You can think of a 32-bit number as a vector of 32 1-bit numbers side-by side. Replace each of the 16 pairs of 1-bit numbers with a 2-bit number that is the sum of the 1-bit numbers. Next replace each of the 8 pairs of 2-bit numbers with a 4-bit number that is the sum of the 2-bit numbers. Repeat until you have one 32-bit number. You can use standard integer addition to add all the numbers at once, provided you make sure that none of the fields overflow into an adjacent number.

```
*/
typedef unsigned int UINT32;
UINT32 count_bits_first_version(UINT32 bits)
{
bits = ((bits >> 1) & 0x55555555) + _
(bits & 0x55555555);
bits = ((bits >> 2) & 0x33333333) + _
(bits & 0x33333333);
bits = ((bits >> 4) & 0x0F0F0F0F) + _
(bits & 0x0F0F0F0F);
bits = ((bits >> 8) & 0x00FF00FF) + _
(bits & 0x00FF00FF);
bits = ((bits >>16) & 0x0000FFFF) + _
(bits & 0x0000FFFF);
return bits;
}
/*
```

This code can be made faster by removing unnecessary operations.

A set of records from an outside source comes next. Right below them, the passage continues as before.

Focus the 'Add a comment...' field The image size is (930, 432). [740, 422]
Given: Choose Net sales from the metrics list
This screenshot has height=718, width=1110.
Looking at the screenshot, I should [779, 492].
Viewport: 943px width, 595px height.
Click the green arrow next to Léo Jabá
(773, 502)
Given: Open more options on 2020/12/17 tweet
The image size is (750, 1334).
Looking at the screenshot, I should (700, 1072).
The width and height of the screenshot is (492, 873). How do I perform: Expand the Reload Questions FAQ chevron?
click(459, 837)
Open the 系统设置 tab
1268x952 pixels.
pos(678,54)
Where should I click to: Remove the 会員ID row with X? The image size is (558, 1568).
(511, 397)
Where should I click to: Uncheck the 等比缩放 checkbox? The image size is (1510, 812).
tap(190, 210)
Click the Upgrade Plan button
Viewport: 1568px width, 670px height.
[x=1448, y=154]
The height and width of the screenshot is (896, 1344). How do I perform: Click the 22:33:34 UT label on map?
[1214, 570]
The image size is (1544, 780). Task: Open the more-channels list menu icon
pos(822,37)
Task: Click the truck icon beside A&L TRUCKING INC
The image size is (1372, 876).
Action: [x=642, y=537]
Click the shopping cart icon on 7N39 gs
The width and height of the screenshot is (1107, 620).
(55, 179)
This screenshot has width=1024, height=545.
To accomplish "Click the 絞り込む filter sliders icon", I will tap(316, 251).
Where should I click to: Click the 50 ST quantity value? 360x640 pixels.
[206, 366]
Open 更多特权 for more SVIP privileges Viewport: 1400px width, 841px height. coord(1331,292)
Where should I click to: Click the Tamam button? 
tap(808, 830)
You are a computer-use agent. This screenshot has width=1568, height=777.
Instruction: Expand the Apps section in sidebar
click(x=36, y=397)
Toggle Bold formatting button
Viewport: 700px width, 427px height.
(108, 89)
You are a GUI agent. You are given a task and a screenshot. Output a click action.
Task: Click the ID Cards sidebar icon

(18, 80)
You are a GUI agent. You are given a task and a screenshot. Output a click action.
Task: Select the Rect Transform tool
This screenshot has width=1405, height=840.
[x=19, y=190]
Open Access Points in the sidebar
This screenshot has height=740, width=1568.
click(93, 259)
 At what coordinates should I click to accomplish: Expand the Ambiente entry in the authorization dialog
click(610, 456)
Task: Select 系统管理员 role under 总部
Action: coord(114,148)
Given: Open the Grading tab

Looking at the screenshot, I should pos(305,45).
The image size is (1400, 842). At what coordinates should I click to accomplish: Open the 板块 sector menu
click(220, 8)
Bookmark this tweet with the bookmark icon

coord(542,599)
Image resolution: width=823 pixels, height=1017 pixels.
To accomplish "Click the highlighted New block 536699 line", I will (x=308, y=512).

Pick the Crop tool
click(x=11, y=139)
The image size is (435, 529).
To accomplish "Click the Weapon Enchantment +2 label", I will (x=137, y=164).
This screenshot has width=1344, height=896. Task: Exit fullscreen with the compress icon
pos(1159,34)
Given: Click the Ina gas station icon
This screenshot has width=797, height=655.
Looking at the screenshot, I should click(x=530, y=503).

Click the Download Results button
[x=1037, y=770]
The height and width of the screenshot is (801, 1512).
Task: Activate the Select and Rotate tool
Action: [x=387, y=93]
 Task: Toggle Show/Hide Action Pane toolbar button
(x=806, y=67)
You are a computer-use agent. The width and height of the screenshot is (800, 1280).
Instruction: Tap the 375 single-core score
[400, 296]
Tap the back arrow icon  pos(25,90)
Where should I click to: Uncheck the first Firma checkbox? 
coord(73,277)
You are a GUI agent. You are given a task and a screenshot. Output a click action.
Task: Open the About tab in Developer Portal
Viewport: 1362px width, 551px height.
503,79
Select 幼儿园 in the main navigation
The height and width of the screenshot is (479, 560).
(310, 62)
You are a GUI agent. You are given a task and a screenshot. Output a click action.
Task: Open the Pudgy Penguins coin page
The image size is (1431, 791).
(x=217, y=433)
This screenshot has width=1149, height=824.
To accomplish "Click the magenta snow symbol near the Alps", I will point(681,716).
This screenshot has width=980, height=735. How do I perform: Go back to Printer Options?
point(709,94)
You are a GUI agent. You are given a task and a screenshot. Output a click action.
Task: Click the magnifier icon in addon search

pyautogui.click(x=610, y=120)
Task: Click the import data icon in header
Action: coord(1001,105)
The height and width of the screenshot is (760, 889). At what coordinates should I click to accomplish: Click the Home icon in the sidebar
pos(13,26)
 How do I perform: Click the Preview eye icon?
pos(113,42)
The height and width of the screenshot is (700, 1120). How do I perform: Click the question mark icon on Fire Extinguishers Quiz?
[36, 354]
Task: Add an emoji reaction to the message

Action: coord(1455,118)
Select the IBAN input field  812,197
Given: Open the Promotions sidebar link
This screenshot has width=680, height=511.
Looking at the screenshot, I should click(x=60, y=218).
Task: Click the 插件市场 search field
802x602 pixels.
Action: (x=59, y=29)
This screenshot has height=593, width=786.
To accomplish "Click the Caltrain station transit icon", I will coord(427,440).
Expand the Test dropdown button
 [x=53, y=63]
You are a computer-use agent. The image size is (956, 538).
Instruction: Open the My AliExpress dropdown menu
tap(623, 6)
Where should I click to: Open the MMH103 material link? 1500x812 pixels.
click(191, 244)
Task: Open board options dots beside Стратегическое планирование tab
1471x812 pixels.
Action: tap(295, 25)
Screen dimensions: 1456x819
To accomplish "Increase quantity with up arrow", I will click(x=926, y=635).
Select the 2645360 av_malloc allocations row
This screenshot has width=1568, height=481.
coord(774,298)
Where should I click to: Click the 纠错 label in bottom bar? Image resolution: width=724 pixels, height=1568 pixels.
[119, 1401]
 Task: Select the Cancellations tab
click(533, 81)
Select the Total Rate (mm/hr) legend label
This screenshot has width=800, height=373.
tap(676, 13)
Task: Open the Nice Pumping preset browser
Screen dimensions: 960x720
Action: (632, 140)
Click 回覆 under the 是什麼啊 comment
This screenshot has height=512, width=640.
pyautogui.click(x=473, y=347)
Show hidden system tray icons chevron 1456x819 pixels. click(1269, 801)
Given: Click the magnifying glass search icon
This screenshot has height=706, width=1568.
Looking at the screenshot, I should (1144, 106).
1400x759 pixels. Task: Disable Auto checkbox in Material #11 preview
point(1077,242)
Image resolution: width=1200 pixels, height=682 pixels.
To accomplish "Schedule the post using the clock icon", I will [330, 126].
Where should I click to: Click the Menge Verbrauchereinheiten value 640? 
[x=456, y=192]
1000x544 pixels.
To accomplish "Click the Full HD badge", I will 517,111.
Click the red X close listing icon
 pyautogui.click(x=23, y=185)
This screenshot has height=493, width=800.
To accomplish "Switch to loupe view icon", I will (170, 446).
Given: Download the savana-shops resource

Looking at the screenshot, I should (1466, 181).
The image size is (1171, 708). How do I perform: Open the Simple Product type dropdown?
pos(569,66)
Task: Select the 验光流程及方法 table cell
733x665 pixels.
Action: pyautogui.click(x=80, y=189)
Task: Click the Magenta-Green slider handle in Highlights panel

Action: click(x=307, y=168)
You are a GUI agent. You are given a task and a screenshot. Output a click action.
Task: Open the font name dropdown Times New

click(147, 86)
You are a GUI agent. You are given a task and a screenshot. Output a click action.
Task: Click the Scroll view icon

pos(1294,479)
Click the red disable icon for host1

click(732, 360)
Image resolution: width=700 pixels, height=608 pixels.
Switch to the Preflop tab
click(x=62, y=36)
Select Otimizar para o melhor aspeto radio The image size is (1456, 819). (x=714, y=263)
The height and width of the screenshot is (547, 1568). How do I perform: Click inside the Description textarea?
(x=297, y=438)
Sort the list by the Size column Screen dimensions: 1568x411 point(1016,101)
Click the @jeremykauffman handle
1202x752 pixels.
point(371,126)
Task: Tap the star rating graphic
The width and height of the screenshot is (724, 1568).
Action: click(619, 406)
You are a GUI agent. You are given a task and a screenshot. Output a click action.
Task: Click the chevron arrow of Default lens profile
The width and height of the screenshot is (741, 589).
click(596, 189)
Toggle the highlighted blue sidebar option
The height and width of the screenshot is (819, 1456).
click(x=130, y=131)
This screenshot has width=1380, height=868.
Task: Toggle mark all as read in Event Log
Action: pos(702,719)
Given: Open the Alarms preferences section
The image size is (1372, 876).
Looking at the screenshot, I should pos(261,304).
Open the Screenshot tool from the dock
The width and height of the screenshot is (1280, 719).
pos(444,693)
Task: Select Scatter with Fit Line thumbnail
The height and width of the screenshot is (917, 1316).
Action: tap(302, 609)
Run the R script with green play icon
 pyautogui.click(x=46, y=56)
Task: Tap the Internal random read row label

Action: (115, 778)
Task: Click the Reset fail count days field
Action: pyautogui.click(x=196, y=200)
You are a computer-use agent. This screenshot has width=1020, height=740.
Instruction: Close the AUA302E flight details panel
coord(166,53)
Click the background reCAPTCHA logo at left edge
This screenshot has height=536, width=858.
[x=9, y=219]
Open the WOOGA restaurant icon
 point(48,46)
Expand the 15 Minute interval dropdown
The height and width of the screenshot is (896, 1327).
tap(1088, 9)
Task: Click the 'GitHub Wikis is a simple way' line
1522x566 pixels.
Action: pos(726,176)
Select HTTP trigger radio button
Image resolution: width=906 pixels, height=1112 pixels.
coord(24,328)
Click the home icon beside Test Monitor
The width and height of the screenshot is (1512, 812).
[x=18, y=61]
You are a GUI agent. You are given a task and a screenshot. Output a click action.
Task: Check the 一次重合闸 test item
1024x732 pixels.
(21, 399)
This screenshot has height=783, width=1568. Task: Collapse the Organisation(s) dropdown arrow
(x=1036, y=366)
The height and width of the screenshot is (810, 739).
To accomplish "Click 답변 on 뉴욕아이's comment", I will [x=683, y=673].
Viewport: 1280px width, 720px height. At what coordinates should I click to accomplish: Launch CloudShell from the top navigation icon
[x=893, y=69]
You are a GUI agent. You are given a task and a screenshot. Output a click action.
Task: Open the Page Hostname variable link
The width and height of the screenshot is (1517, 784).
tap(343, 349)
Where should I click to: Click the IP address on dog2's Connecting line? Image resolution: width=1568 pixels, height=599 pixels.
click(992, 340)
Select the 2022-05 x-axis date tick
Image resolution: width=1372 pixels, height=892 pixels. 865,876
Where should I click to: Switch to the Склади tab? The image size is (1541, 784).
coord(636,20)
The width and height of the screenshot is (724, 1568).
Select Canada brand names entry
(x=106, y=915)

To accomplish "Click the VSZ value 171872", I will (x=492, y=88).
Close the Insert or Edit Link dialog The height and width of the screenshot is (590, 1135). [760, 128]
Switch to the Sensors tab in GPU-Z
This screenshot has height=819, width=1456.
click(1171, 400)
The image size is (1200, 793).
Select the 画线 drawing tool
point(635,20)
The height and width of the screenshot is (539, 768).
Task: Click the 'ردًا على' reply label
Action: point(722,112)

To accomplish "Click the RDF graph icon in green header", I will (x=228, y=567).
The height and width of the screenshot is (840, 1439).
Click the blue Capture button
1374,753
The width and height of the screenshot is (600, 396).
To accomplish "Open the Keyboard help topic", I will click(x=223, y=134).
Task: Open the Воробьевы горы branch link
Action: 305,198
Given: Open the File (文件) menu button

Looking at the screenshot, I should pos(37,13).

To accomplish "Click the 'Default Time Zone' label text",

Here is the fully optimized version.

```
*/
UINT32 count_bits(UINT32 bits)
{
bits = bits - ((bits >> 1) & 0x55555555);
bits = ((bits >> 2) & 0x33333333) + _
(bits & 0x33333333);
bits = ((bits >> 4) + bits) & 0x0F0F0F0F;
return (bits * 0x01010101) >> 24;
}
/*
```

The first line saves an AND instruction by exploiting this clever relationship for each pair of bits. The two bits 'ab' represent the number 2a+b. To count the bits we subtract 'a' (i.e. 2a+b - a = a+b).

The last line uses a multiplication to do several additions at once.